Almost 8 million refugees have fled Ukraine since Russia’s invasion in February, Europe’s largest refugee wave since World War II, with the majority of those now in the European Union. These figures will increase depending on the war’s duration and severity.
Creating conditions in which refugees can return home once war ends and reconstruction starts is the overarching objective. However, refugees may stay in their adopted homelands for some time. With the right policies in place, this could be positive for host countries, not least because of labor shortages and aging populations.
Many of those who have fled have a different demographic profile than those in past refugee waves, with surveys in Germany, Moldova and Poland showing that most arrivals are children and women under 40.
Europe reacted with swift and decisive support, and 4.8 million people from Ukraine are registered for temporary protection in the EU or in similar national programs. The EU has removed many barriers refugees typically face by offering residency rights, work permits, and access to health care, schools, housing and banking services.
The bloc is also providing financing to support refugees from Ukraine in the most affected member states, including Moldova and some other countries, and has modified regulations to make it simpler to reorientate some of its existing funds.
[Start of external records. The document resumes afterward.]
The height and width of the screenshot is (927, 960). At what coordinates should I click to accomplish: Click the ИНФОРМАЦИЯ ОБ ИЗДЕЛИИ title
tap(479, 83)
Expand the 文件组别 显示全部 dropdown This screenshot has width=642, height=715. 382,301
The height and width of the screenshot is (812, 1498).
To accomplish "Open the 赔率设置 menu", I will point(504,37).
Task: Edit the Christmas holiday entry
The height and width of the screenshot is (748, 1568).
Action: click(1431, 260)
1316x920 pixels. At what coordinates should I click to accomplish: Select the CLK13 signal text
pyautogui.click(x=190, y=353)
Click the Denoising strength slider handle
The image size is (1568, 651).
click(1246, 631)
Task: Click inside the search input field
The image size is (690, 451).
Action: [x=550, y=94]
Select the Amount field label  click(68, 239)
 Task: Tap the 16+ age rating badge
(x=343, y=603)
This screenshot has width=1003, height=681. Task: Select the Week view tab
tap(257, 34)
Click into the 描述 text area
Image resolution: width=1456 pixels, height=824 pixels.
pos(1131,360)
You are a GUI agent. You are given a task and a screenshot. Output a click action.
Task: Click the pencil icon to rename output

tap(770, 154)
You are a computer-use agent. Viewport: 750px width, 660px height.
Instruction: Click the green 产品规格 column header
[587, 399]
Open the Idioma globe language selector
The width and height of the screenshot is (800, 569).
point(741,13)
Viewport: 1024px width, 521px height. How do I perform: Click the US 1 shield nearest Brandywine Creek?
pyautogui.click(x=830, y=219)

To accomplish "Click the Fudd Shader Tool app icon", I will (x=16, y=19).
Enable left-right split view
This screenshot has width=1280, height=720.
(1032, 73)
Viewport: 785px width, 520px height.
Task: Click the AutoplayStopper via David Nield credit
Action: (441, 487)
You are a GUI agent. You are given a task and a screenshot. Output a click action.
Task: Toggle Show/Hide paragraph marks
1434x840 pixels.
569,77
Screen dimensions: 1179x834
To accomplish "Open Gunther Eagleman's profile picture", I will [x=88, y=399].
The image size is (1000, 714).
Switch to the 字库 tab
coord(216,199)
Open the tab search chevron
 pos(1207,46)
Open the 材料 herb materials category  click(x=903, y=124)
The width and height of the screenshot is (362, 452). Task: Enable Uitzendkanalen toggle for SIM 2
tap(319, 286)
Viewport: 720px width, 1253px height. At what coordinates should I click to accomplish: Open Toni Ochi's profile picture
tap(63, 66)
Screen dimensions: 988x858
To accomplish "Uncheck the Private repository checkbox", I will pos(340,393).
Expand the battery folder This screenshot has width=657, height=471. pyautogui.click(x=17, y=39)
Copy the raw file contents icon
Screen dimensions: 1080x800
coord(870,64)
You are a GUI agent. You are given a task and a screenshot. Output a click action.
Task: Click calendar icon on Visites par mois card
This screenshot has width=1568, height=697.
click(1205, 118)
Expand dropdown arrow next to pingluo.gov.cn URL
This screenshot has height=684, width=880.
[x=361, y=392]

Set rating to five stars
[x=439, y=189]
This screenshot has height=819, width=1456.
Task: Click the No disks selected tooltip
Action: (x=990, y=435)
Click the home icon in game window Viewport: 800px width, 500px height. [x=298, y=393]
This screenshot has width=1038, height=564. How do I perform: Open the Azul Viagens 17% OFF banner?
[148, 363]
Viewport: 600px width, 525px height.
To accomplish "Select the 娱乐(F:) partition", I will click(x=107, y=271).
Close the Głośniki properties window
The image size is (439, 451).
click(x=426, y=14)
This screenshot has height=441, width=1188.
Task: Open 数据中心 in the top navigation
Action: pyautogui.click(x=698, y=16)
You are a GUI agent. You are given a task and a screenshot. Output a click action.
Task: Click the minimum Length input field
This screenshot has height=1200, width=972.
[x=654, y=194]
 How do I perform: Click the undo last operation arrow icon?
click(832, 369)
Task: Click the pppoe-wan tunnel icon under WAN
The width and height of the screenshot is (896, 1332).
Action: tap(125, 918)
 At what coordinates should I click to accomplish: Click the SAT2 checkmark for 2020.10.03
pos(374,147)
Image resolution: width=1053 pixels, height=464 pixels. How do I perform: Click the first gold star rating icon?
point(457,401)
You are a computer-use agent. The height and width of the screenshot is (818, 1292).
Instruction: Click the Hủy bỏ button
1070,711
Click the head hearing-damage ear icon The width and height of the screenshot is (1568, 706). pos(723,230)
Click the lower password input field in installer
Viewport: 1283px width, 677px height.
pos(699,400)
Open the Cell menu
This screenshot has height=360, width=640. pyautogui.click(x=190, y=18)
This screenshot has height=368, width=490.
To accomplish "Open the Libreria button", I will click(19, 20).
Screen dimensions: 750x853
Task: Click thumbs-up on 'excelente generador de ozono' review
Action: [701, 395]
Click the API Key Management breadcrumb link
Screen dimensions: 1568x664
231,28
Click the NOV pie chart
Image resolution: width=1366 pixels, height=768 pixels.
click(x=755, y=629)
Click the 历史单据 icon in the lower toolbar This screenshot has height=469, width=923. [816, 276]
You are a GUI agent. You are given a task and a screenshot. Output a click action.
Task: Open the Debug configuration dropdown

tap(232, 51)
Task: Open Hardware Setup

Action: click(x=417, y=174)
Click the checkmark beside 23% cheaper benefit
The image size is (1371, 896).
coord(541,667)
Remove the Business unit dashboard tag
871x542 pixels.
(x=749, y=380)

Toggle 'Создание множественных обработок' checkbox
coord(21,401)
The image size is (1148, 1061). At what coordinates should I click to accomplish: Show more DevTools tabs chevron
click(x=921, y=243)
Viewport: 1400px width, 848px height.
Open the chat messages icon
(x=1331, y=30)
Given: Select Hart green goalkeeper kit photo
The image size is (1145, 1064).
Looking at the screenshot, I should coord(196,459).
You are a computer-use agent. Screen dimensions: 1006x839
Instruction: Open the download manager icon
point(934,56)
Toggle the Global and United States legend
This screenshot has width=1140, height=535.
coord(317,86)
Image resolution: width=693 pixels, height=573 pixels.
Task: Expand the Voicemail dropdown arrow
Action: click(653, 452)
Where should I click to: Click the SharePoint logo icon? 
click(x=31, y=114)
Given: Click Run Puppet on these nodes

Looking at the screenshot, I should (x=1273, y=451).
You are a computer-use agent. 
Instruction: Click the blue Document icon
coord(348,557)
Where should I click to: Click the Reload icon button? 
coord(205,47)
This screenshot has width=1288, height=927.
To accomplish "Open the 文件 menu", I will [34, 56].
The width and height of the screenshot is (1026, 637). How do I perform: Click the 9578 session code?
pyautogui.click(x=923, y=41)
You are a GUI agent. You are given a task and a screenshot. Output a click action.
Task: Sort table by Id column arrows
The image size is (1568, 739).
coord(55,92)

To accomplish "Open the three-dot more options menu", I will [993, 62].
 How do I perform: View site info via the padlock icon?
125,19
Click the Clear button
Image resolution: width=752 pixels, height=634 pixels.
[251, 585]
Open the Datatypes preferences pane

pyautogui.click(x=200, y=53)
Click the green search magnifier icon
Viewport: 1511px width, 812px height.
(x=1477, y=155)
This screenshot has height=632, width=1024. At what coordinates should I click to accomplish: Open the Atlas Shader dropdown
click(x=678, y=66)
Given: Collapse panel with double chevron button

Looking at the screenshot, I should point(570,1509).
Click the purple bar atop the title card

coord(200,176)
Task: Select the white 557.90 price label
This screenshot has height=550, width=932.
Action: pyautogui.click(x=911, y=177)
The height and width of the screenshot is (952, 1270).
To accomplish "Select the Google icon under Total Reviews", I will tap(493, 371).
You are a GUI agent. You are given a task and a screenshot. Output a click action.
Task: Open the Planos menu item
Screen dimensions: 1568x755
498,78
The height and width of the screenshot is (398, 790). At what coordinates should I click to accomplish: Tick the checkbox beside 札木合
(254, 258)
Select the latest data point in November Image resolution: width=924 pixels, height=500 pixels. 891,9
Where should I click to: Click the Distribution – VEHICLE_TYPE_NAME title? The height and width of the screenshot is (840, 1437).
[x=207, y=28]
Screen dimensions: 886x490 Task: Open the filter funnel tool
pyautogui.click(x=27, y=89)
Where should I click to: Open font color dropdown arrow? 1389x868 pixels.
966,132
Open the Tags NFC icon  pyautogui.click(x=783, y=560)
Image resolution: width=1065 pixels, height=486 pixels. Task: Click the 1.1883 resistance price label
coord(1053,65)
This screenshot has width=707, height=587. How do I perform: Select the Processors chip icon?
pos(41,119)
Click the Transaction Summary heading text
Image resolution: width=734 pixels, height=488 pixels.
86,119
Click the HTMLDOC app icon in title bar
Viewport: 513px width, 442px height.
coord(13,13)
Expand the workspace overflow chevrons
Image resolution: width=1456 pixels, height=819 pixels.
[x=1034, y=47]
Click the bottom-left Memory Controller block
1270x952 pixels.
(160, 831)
Supporting refugees comes with some short-term fiscal costs. Across the EU, these could reach 30 billion euros to 37 billion euros in the first year, or about 0.2 percent of gross domestic product, as we noted in our latest Regional Economic Outlook, published in October. Countries with the largest shares of refugees, including the Czech Republic, Estonia, Moldova, and Poland, could incur fiscal costs this year equal to about 1 percent of GDP. The larger share of women and children will result in more spending on childcare, education, and health care services.
Over the medium term, however, refugees could boost economic growth and tax revenue while helping ease current labor market tightness in some parts of Europe. We estimate that Ukrainian refugees could raise the size of Europe’s labor force by some 0.6 percent by the end of 2022, and by 2.7 percent in the countries with the largest numbers of arrivals, where Ukrainian refugees will ease labor shortages.
Any increase in unemployment because of this surge in labor is likely to be temporary and early signs of refugees’ integration into European labor markets are promising. There is evidence that refugees in Poland and the United Kingdom have found jobs relatively quickly, for example.
How the new refugees affect economic growth in coming years will depend primarily on the speed and quality of their labor market integration, particularly on whether they end up in low-paid jobs that do not match their qualifications or skills. This concern that skills could be downgraded is a risk given that Ukrainian refugees tend to be well educated. At least half of working-age women have completed tertiary education and this share is even higher in some countries, rising to about three-quarters in Germany.
Beyond addressing the war’s terrible economic and social impact in Ukraine itself, Europe can do more to help integrate refugees into its societies and economies. This will help host economies and prepare refugees for a successful eventual return. It might also offer lessons on how to integrate refugees from other corners of the world who may not have the same skills as those from Ukraine but who can nonetheless contribute positively to growth.
The need to further support Ukrainian refugees comes at a testing time for Europe, as countries battle with rising energy and food prices and sharply slowing economic growth. Yet it is important to continue the strong solidarity that has allowed Europe to respond so effectively to the refugee crisis so far. Policies that help refugees to integrate economically will help Europe as well as those fleeing Ukraine.